▶ **Prompt**: Quote the data from the line containing "At what (x,y)" down to the line containing "What are the", both included, without changing a character.

▶ **Provided information**:
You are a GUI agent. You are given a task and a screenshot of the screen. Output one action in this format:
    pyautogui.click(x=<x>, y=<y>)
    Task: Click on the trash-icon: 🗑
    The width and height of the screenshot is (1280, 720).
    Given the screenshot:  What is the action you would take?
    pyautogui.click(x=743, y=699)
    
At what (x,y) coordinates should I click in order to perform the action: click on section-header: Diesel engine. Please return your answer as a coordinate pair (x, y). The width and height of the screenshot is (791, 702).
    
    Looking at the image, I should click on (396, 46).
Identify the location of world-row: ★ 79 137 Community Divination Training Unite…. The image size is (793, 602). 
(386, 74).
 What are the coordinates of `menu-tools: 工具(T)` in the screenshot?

* * *

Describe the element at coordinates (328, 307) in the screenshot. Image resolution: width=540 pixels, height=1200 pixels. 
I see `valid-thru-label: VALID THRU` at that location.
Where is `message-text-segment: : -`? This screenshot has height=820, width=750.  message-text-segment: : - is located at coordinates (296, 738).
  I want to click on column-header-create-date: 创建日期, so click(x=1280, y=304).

▶ **Answer section**:
At what (x,y) coordinates should I click in order to perform the action: click on section-header: Diesel engine. Please return your answer as a coordinate pair (x, y). The width and height of the screenshot is (791, 702).
    
    Looking at the image, I should click on (396, 46).
Identify the location of world-row: ★ 79 137 Community Divination Training Unite…. The image size is (793, 602). 
(386, 74).
 What are the coordinates of `menu-tools: 工具(T)` in the screenshot?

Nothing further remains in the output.